Literature DB >> 12122223

The relative roles of feedforward and feedback in the control of rhythmic movements.

Arthur D Kuo1.   

Abstract

A simple pendulum model is used to study how feedforward and feedback can be combined to control rhythmic limb movements. I show that a purely feedforward central pattern generator (CPG) is highly sensitive to unexpected disturbances.
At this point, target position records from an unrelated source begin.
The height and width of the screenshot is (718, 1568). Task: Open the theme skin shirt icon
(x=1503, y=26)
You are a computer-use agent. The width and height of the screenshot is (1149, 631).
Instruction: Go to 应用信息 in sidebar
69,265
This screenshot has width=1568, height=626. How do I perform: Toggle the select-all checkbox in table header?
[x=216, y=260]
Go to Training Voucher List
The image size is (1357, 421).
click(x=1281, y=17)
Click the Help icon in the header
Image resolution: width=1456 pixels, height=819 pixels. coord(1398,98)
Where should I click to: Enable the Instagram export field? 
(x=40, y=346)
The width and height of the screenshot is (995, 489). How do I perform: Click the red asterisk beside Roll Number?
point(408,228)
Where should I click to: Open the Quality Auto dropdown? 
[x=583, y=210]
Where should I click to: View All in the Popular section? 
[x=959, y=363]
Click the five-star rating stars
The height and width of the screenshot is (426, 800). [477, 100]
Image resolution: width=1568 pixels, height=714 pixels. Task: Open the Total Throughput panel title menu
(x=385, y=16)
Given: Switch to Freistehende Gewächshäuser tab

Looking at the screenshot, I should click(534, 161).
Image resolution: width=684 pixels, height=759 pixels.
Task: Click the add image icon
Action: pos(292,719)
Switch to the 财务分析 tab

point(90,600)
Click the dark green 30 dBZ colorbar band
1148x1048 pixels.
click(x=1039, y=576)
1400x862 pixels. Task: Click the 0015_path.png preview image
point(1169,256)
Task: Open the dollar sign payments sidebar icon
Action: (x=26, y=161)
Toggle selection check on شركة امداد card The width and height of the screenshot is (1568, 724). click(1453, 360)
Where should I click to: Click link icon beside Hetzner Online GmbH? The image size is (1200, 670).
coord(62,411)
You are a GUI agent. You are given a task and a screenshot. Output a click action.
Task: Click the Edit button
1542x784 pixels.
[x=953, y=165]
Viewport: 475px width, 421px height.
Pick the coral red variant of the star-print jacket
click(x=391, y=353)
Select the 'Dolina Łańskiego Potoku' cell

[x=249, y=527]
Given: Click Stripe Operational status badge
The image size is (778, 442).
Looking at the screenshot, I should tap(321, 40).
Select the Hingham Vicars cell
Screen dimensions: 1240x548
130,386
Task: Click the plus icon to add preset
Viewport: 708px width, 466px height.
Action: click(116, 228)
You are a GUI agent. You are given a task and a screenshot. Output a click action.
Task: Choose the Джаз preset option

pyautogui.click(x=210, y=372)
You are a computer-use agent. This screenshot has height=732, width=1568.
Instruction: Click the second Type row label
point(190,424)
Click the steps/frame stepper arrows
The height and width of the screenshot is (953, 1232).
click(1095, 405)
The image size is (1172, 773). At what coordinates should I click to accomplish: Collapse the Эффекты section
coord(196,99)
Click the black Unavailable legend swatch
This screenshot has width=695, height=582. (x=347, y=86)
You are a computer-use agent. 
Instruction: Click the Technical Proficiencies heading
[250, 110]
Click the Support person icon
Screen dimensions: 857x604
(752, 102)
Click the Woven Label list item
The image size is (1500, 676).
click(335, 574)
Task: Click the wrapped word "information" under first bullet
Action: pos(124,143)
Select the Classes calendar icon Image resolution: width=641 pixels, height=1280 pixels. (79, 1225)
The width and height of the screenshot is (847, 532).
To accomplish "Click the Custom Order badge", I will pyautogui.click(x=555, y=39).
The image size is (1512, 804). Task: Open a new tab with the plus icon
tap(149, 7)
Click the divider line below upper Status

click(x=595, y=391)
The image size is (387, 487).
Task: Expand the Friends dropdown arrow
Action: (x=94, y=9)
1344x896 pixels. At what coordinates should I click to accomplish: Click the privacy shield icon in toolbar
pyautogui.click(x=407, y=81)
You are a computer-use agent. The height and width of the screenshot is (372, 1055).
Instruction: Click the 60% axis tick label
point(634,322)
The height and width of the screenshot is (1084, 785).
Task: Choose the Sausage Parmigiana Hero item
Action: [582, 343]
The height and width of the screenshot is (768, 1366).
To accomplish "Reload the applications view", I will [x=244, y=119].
Pure feedback control analogous to reflex pathways can compensate for disturbances but is sensitive to imperfect sensors. I demonstrate that for systems subject to both unexpected disturbances and sensor noise, a combination of feedforward and feedback can improve performance. This combination is achieved by using a state estimation interpretation, in which a neural oscillator acts as an internal model of limb motion that predicts the state of the limb, and by using alpha-gamma coactivation or its equivalent to generate a sensory error signal that is fed back to entrain the neural oscillator. Such a hybrid feedforward/feedback system can optimally compensate for both disturbances and sensor noise, yet it can also produce fictive locomotion when sensory output is removed, as is observed biologically. CPG behavior arises due to the interaction of the internal model and a feedback control that uses the predicted state. I propose an interpretation of the neural oscillator as a filter for processing sensory information rather than as a generator of commands.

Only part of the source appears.